Para Maura Arapiuns, líder indígena, seu corpo também é território. Logo, lutar pela preservação de terras significa também garantir a preservação de seus corpos. “Embora eu saia, ou seja expulsa, a ancestralidade sempre vai me acompanhar”, diz Maura, que também teve que sair de sua aldeia.
Infelizmente, nem todas as mulheres indígenas conseguem migrar e algumas acabam sendo exploradas sexualmente, sofrendo com violações e pobreza nos territórios. “Somos as mais impactadas desde a chegada da colonização, precisamos estar na frente e ter representatividade na luta”, defende a líder Rosimary Arapaço, da terra indígena do Alto Rio Negro, no estado do Amazonas, que faz parte da coordenação da Rede das Mulheres Indígenas do Estado do Amazonas – Makira-Êta, e da União das Mulheres Indígenas da Amazônia Brasileira – UMIAB. Ela desperta o interesse das mulheres em participar politicamente no movimento indígena e nas plenárias.

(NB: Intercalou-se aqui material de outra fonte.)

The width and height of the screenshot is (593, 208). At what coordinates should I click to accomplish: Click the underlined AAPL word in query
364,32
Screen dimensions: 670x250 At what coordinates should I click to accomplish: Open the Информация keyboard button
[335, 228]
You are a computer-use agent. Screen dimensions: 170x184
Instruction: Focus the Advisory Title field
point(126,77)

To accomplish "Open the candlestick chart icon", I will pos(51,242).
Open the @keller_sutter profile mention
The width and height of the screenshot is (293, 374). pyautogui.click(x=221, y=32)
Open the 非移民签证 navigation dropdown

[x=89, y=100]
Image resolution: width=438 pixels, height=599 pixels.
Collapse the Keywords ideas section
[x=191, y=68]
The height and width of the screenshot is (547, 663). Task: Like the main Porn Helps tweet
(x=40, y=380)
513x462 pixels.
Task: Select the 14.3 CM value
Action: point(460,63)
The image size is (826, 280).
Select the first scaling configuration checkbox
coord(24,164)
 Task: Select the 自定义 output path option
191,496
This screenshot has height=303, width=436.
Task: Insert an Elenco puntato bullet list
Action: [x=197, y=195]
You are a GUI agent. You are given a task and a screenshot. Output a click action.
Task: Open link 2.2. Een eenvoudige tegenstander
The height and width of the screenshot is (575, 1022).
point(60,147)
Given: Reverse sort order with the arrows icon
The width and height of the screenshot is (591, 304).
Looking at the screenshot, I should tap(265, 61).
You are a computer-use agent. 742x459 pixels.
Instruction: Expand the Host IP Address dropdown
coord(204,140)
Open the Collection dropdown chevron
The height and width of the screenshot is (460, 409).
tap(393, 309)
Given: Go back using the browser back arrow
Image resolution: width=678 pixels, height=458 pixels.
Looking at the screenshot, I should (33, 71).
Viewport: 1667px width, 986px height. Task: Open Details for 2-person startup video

Sem proteção institucional
Para Rosimary, os governos federal e estaduais falham em proteger a floresta Amazônica e as mulheres indígenas. “Eles têm resistência em demarcar os territórios, o lucro está acima da vida indígena e dos povos ribeirinhos”, comenta.
A insegurança vivida pelas mulheres indígenas e as ameaças à floresta Amazônica estão expostas e poderiam ser evitadas por um Estado mais ativo. “Nós precisamos tentar diminuir os impactos desses eventos extremos e dos crimes, e não só tentar só reagir depois”, conclui Rosimary.
O governo brasileiro desenvolve o Plano Clima, que terá 15 planos de adaptação para 15 setores diferentes. A expectativa é que a adaptação climática considere as realidades dos povos indígenas de todo o país. Também tramita com urgência uma proposta na Câmara dos Deputados, com a Política Nacional dos Deslocados Ambientais e Climáticos (PNDAC). O texto estabelece medidas para garantir saúde, moradia, emprego e educação às pessoas atingidas.
Todas as mulheres indígenas brasileiras entrevistadas aqui avaliam que a Funai, que deveria fiscalizar os territórios, apoiar e representar os povos indígenas, tem silenciado. Elas não tiveram apoio institucional ao serem ameaçadas e deslocadas do seu território. A reportagem entrou em contato com a Funai, que não deu retorno até o fechamento da publicação.